Everywhere you look and everything you read.

Health service imploding
Poverty levels retreating to Dickensian levels
Mortality rates increasing
Life expectancy decreasing
Food banks
Social care crises
Public services like libraries, grass cutting, weeds on verges, potholes.
Housing crises
Cuts in education, schools struggling
Academies failing
Students with huge debt
Corruption in our political class
Public broadcaster under severe criticism for bias
Media concentration threatens the public interest and our democracy
Police struggling because of cuts. Leave cancelled and overtime compelled to fill gaps.
Military funding at an all time low.
Prison service under severe pressure because of cuts
Welfare cut to the bone squeezing the poor to 1930’s style welfare support.
Transport almost at developing country levels
Hate crimes at a record high
Racism increasing

We are one of the richest countries in the world.

growstuff Thu 05-Dec-19 15:17:47

Ah! I think I know where the 2015 date came from. Apparently, the money the government borrowed in 1833 to compensate the slave-owners was finally paid off in 2015.
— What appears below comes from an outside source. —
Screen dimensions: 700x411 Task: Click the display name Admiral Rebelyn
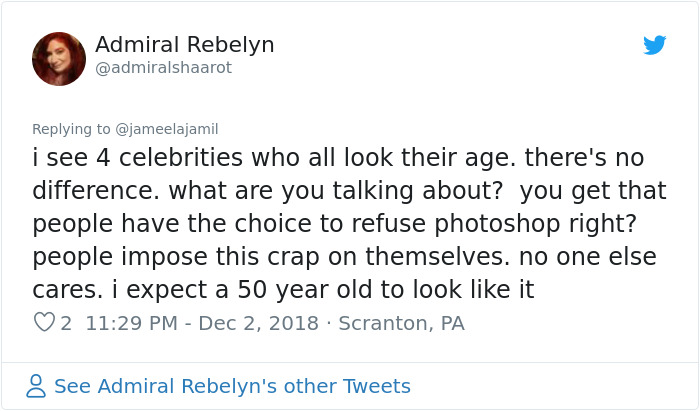tap(184, 45)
www.theguardian.com/commentisfree/2018/feb/12/treasury-tweet-slavery-compensate-slave-owners

crystaltipps Thu 05-Dec-19 15:11:28

Some huge % of the national income ( half or more I think) was used to compensate slave owners when the emancipation act was passed- the owners made a huge fuss about how they’d all be ruined by the ending of slavery and the government ( many of whom were beneficiaries) gave them massive payouts. A lot of our stately homes were built by the proceeds.

Whitewavemark2 Thu 05-Dec-19 15:11:18

The one immediately is an article in the Mirror and David Olusoga. I can’t do links. Dated Feb. 2018.

I have seen something more academic but can’t find it yet. I’ll keep looking.

Whitewavemark2 Thu 05-Dec-19 15:05:20

Oh yes I do I’ll have to re look. I read so much I forget where I see stuff.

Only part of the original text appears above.